たぶん昨今の「人文学の危機」とは少し位相が異なり、そしてずっと根深いものである。
以上、職業研究者としてというより1人の日本人としての所感を長々と述べきたったのは、最近の国内外の日本思想研究に大きなインパクトを与えている浩瀚(こうかん)な書物が、まさにこのことを主題としているためである。
この道の碩学、トマス・カスーリスのEngaging Japanese Philosophy: A Short Historyである。『日本哲学に参与する』と訳すべきだろうが、表紙には原題のそばに闊達な草書で『日本哲学小史』と邦題が添えられている。
カスーリスによれば、関係項同士を──知るものと知られるもの、あるいは心と身体などを──まず分離し、その上で両者の外的な関係を考えるスタイルが西洋では近代以降主流化したのに対し、日本では両項の本質にまでくいいって切り離しえない内的な関係を認め、したがって「分離する」(detach)ことより「参与する」(engage)ことを正当な知のスタイルとし続けてきた。

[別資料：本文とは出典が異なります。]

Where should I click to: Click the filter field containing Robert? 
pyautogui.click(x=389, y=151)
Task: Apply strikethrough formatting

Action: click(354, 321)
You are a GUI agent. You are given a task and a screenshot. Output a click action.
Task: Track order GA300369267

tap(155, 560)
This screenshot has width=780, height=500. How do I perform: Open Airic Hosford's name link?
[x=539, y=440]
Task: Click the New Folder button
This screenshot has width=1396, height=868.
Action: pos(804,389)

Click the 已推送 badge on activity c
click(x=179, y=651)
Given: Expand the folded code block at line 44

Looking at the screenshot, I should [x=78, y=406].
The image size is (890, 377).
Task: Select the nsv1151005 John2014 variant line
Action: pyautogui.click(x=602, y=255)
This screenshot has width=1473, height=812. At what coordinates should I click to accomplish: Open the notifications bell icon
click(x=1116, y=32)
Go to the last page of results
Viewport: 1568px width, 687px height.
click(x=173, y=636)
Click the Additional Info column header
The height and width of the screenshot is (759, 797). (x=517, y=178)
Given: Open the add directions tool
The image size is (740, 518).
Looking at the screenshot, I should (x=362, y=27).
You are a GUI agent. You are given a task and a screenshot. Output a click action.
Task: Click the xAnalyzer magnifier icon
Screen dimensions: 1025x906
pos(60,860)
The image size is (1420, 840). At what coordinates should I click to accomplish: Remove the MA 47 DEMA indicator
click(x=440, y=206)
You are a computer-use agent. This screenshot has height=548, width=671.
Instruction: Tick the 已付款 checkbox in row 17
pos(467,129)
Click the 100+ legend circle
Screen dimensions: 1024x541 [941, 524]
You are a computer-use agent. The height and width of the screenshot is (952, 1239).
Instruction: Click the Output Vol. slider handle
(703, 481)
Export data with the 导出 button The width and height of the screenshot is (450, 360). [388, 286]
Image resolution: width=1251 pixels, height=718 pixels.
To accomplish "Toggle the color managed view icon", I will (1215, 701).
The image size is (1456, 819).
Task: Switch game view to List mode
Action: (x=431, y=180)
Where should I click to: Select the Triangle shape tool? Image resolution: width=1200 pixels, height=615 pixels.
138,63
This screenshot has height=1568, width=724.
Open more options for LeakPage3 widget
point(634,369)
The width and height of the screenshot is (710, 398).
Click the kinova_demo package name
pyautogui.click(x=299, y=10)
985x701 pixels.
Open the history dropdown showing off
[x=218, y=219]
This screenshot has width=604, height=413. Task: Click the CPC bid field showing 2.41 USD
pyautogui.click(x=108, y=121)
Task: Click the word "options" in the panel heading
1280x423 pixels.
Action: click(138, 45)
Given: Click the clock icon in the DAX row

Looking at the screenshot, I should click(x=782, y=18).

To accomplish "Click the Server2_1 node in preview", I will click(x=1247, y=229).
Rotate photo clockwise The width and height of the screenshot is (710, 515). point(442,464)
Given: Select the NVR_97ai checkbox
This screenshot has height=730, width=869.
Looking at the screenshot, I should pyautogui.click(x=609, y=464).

本書の美質のひとつは、その議論やテクスト分析の質の高さとは一見つりあわない、卓抜で親しみやすい例示にある。まさにその端的な例が、この分離的な知り方(detached knowing)と参与的な知り方(engaged knowing)の違いについての直感的な説明である。
地質学者と陶芸家のどちらが土についてよりよく知っていると思うか、とカスーリスは問いかける。
言葉についてはどうだろう。言語学者か、それとも詩人か。光については物理学者か、写真家か。息については呼吸器学者か、瞑想者か(瞑想が本質的に呼吸の技法なのは説明不要だろう)。家族については社会学者か、それともカウンセラーか。
いうまでもなく、分離的な知り方をする人はこのうちの前者の系列を好み、参与的な知り方の人は後者を好む。
松尾芭蕉の有名な揚言「松のことは松に習へ」(『三冊子』)も想起されるが、たしかに19世紀に西洋の科学技術が視圏に入った後、日本の技芸が技術水準自体はそれなりに高いのに、長年の熟練による「勘」めいた経験知に依拠しすぎ、原理的な反省に乏しいこと──つまり日本人が参与的な知り方ばかりを長いあいだ偏愛し続けてきたことも、延々指摘されてきたところである。
そうなると、カスーリスにしたがえば、日本の思想テクストは伝達すべき情報が「個包装」された料理のレシピや家電の説明書よりも、読み手も書き手が垣間見た真理の光景へと「参与する」よう促す招待状のほうに、より近いということになる。